LOS ANGELES — In a legal assault similar to the one that won multibillion-dollar awards from Big Tobacco, two Bay Area counties and a coastal city blamed Chevron, ExxonMobil and three dozen other oil, gas and coal companies for climate change and rising sea levels that threaten communities on the California coast.
In separate lawsuits in separate superior courts, San Mateo and Marin counties and the city of Imperial Beach claim the fuel companies created a public nuisance by hiding for nearly 50 years that fossil fuel production was heating and damaging the earth.
The first-of-their-kind lawsuits accuse the companies of knowingly carrying out a “coordinated, multi-front effort to conceal and deny … those threats” by discrediting scientific evidence about climate change and spreading doubt among the public and regulators.
The defendants — which include, BP, Royal Dutch Shell, Citgo, Conoco Phillips and Peabody Energy (coal) — “promoted and profited from a massive increase” in the use of fossil fuels as that use “caused an enormous, foreseeable, and avoidable increase in global greenhouse gas pollution” that has led to “a wide range of dire climate-related effects, including global warming, rising atmospheric and ocean temperatures, ocean acidification, melting polar ice caps and glaciers, more extreme and volatile weather, and sea level rise,” the plaintiffs say.
None of the fuel companies was available for comment after business hours Monday and none had issued a statement in response to the lawsuits.
The three lawsuits, each just under 100 pages, are largely identical. They were all filed by the San Francisco law firm of Sher Edling, working with San Mateo County Counsel John Beiers, Marin County Counsel Victor M. Sher and Jennifer Love of McDougal, Love, Boehmer, Foley, Lyons & Canlas of La Mesa as city attorney of Ocean Beach. Imperial Beach’s lawsuit was filed in Contra Costa County Court. All the lawsuits were filed on behalf of the plaintiff entities and on behalf of the People of California.
The public nuisance claims are similar the lawsuits that states and cities brought in the 1990s against tobacco companies.

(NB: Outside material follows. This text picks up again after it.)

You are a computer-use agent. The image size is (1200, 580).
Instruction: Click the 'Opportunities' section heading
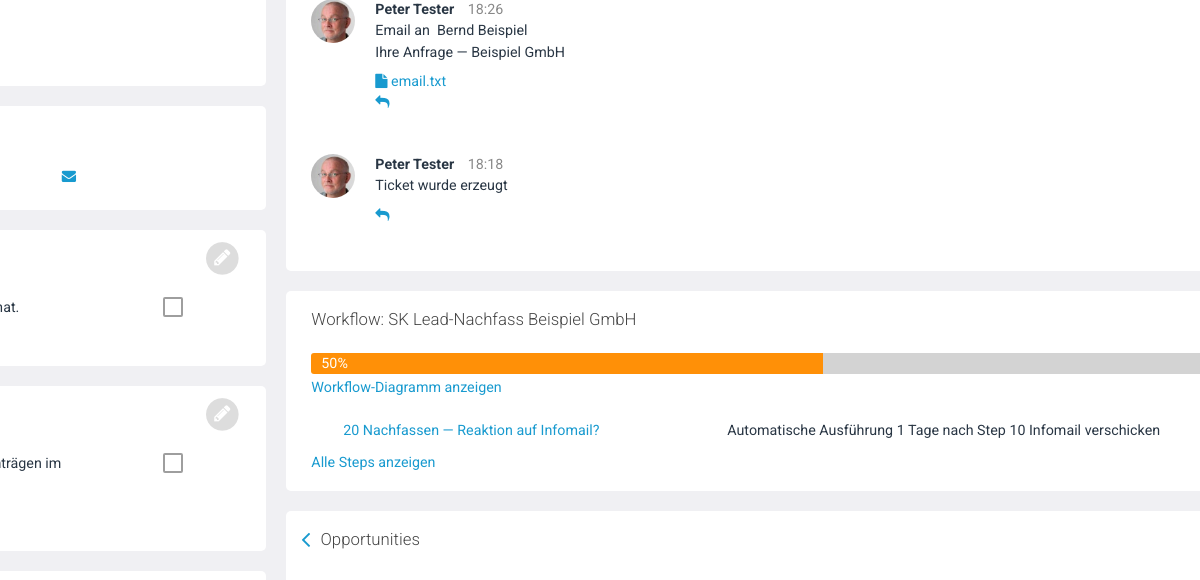(370, 540)
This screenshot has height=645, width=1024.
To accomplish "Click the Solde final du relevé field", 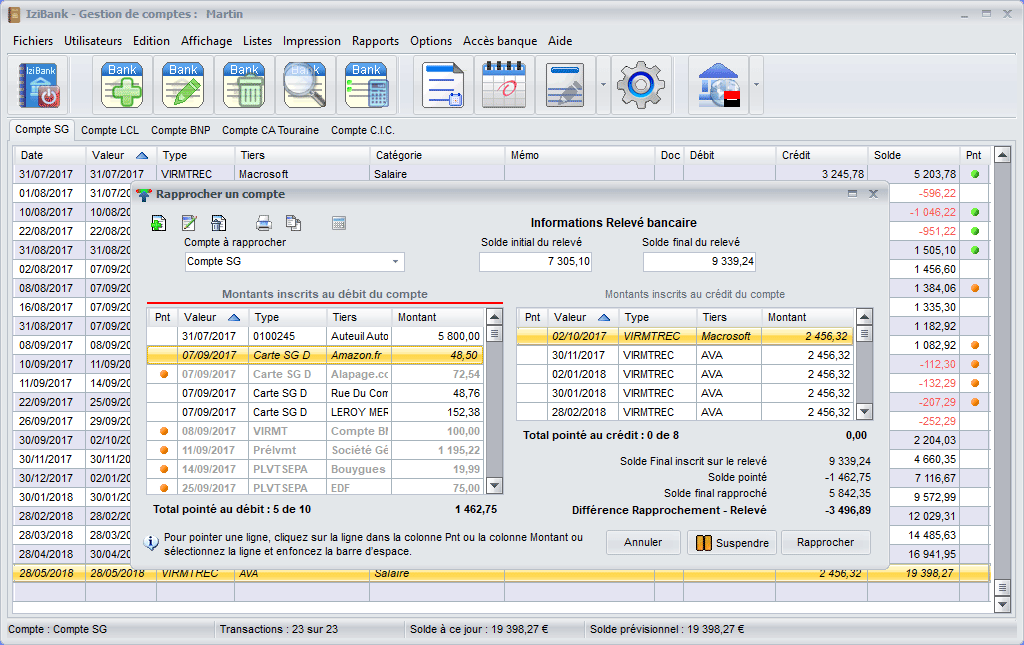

But similar lawsuits have fared poorly against energy companies so far.
The Supreme Court blocked a lawsuit by nine states against six major energy company polluters in 2011, and the Ninth Circuit used different grounds in 2012 to toss a suit from a tiny Alaskan village against 22 energy companies.
Each new lawsuit provides about a dozen pages of scientific information, charts and tables showing that the use of fossil fuels exploded over the past 50 years, and tying the increase to rising pollution, temperatures and sea levels.
The municipalities say the 37 defendants “are directly responsible for 227.6 gigatons of CO2 emissions between 1965 and 2015, representing 20.3 percent of total emissions of that potent greenhouse gas during that period.” A gigaton is 1 billion tons.
“Accordingly, defendants are directly responsible for a substantial portion of committed sea level rise … because of the consumption of their fossil fuel products.”
Each lawsuit spends another 30 pages asserting that the defendants, particularly ExxonMobil, knew fossil fuels were warming the globe and raising the sea level as early as the 1960s, but tried to obscure the information to profit from it.
For instance, they say that ExxonMobil and Chevron developed taller, sturdier offshore drilling platforms and planned for structures that could withstand ice forces, “allowing for drilling in previously unreachable Arctic areas that would become seasonally accessible.”
ExxonMobil came under fire after investigative news reports made similar charges in 2015. After those revelations, officials in Massachusetts and New York subpoenaed the company for records related to the allegations.
What Exxon knew and when it knew it came up during Senate hearings to confirm former CEO Rex Tillerson as secretary of state.
Marin, San Mateo and Ocean Beach say rising seas pose a significant threat to them because all are on the coast.
“Sea level rise is here and we’re experiencing it firsthand in Marin, as roadways continually flood with king tides and storms,” Marin County Supervisor Kate Sears said in a statement.
More than 12,000 Marin County homes, businesses and institutions could be hit by high tides and floods, costing as much as $16 billion by the end of the century, according to the statement from the plaintiffs’ law firms.
Even without rising seas, “there is a 99 percent risk that the County experiences a devastating three-foot flood before the year 2050, and a 47 percent chance that such a flood occurs before 2030,” Marin County says in its complaint.
San Mateo says rising seas threaten San Francisco International Airport, the cities of Palo Alto and Menlo Park and many other institutions and properties.
Imperial Beach, which has the highest poverty rate in San Diego County, fears that rising seas will “flood wastewater and stormwater infrastructure, roads, private property and two elementary schools.”
The municipalities seek restitution, punitive damages and other relief for claims of public nuisance, private nuisance, strict liability, negligence and trespass.